» Source extract
- Court: Court of Appeal
- Decided: 30 March 2006
- Citation: [2006] 3 NZLR 225
- Transcript: Court of Appeal judgment

Case history
- Prior action: High Court Auckland M 459-IM03, 25 November 2004
- Subsequent action: High Court Auckland CIV 2003-404-0936, 1 October 2008; Court of Appeal [2009] NZCA 306; Supreme Court [2009] NZSC 103

Court membership
- Judges sitting: Hammond, Chambers and Robertson JJ

Keywords
- Directors' duties, Corporate law, reckless trading

= Mason v Lewis =

Court decision

Mason v Lewis is a Court of Appeal decision that held that the test for determining what reckless trading under section 135 of the Companies Act 1993 is an objective one. The decision also clarified that s 135 is concerned not with deterring mere risk but with prohibiting "substantial risk of serious loss".

==Background==
Mr and Mrs Lewis were directors of their own printing business, set up in 1984, who invested in and became directors of a company called Global Print in 1999. Global Print was the idea of Mr Grant, who became its manager. In February 2000 Global Print lost its main contract, although the Lewises did not learn of this until April 2000. Until this point there were four other directors, three former colleagues of Mr Grant and his wife, Mrs Grant, but on 20 April 2000 the three former colleagues resigned as directors. The financial position of the company gradually worsened and in September 2001 Mrs Lewis resigned as a director. In February 2002 Global Print was placed into liquidation and a complaint was made to the Serious Fraud Office about Mr Grant, which resulted in him being convicted of five charges of fraud for arranging false invoices to Global Print which were factored to another company.

The liquidators went to the High Court alleging breaches by the Lewises of their duties under ss 135 and 300 of the Companies Act 1993. Section 135 states,
A director of a company must not—
(a) agree to the business of the company being carried on in a manner likely to create a substantial risk of serious loss to the company's creditors; or
(b) cause or allow the business of the company to be carried on in a manner likely to create a substantial risk of serious loss to the company's creditors.
Section 300 allows for the personal liability of directors if proper accounting records have not been kept.

In the High Court Justice Salmon held, "that there must be a conscious decision to allow the business to be conducted in a way that creates a substantial risk of serious loss to the company's creditors or a wilful or grossly negligent turning of a blind eye to the particular situation; in other words, some element of subjectivity."

» Exercise instructions
(1) Reproduce the Mason v Lewis text between "The liquidators went" and "not been kept.", inclusive.
(2) List each subsequent action in the Mason v Lewis case history, giving the court and reference for each.
(3) Continue the Mason v Lewis article from its final sentence.
The data after this point is separate material with no connection to the Mason v Lewis text.

» Information

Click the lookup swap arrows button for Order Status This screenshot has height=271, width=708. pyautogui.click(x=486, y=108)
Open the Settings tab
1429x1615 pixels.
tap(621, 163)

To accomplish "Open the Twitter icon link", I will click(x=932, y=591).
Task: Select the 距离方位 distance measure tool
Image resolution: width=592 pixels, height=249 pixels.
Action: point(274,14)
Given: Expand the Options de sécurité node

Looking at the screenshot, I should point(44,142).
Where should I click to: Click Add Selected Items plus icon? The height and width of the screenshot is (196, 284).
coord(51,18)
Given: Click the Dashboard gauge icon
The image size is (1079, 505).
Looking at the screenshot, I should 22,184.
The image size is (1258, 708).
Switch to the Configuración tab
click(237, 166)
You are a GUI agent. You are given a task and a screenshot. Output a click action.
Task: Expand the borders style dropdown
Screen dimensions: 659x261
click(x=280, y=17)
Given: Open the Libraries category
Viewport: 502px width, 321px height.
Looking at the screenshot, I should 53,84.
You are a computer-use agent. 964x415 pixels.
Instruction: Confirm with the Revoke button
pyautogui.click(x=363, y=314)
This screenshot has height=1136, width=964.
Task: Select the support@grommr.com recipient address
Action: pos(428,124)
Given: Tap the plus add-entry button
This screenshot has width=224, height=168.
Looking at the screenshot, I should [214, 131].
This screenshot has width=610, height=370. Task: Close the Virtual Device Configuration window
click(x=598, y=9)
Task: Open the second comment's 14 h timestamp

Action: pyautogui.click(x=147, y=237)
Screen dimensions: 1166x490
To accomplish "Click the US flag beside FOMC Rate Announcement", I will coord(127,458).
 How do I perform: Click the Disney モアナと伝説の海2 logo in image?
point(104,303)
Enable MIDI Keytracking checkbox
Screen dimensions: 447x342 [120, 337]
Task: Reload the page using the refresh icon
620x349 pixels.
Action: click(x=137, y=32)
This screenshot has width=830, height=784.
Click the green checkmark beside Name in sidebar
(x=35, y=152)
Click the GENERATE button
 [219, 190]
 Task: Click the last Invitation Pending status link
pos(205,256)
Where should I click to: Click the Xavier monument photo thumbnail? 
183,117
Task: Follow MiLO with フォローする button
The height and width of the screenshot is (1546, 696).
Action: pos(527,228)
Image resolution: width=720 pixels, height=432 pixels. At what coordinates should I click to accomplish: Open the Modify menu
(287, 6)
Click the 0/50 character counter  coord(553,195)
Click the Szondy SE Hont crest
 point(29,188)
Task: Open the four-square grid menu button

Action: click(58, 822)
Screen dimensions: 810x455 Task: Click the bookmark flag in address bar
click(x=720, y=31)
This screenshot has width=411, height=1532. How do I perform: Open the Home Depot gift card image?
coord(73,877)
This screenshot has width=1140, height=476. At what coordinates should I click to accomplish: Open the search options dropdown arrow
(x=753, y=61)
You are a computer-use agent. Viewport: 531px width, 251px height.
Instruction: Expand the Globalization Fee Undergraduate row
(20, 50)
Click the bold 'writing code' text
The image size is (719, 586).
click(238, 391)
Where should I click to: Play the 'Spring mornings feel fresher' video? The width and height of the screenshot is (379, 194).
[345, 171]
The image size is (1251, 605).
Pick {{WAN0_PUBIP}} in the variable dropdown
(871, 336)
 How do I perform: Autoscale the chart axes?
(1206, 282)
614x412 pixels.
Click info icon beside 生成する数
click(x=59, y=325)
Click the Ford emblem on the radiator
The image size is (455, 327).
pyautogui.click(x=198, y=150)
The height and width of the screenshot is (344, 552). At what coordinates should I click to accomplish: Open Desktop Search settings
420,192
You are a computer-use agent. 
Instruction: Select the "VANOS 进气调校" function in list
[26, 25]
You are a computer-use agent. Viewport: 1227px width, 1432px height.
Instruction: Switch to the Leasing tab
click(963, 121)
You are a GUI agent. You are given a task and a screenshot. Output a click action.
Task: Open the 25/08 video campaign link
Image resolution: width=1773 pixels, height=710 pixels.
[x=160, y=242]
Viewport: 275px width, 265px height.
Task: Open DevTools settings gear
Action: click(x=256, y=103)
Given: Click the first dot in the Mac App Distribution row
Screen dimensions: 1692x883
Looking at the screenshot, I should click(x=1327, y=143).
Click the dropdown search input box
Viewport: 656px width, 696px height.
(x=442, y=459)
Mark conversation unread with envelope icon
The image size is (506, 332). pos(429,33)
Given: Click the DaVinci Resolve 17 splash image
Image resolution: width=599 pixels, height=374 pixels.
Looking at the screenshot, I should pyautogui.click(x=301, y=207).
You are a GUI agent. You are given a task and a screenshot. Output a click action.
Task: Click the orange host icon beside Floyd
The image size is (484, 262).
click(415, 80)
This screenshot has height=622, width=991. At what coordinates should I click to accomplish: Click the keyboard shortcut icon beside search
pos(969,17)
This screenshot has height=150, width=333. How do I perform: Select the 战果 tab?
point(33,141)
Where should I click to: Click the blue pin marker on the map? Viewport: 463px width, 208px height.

» Per-task outputs
(1)
The liquidators went to the High Court alleging breaches by the Lewises of their duties under ss 135 and 300 of the Companies Act 1993. Section 135 states,
A director of a company must not—
(a) agree to the business of the company being carried on in a manner likely to create a substantial risk of serious loss to the company's creditors; or
(b) cause or allow the business of the company to be carried on in a manner likely to create a substantial risk of serious loss to the company's creditors.
Section 300 allows for the personal liability of directors if proper accounting records have not been kept.

(2)
- High Court Auckland CIV 2003-404-0936, 1 October 2008
- Court of Appeal [2009] NZCA 306
- Supreme Court [2009] NZSC 103

(3)
The liquidators appealed.

==Judgment==
Justice Hammond delivered the decision of the Court and overturned Justice Salmon's decision that in determining whether or not a breach of s 135 of the Companies Act had occurred a court should consider the director's subjective intentions.

The essential pillars of the present section are as follows:

• the duty which is imposed by s 135 is one owed by directors to the company (rather than to any particular creditors);

• the test is an objective one;

• it focuses not on a director’s belief, but rather on the manner in which a company’s business is carried on, and whether that modus operandi creates a substantial risk of serious loss; and

• what is required when the company enters troubled financial waters is what Ross (above at para [48]) accurately described as a “sober assessment” by the directors, we would add of an ongoing character, as to the company’s likely future income and prospects.
— Hammond J, Mason v Lewis

In applying this test the Court observed, "In our view, any reasonable and prudent director would have known by July 2000, or at the very latest by mid-August 2000, that the company was in deep trouble, that even radical surgery might not save it, and that the cessation of trading had to be contemplated. [...] This is a paradigm case of reckless trading under s 135 of the Companies Act."

The Court then stated, "Directors must take reasonable steps to put themselves in a position not only to guide but to monitor the management of a company. The days of sleeping directors with merely an investment interest are long gone: the limitation of liability given by incorporation is conditional on proper compliance with the statute."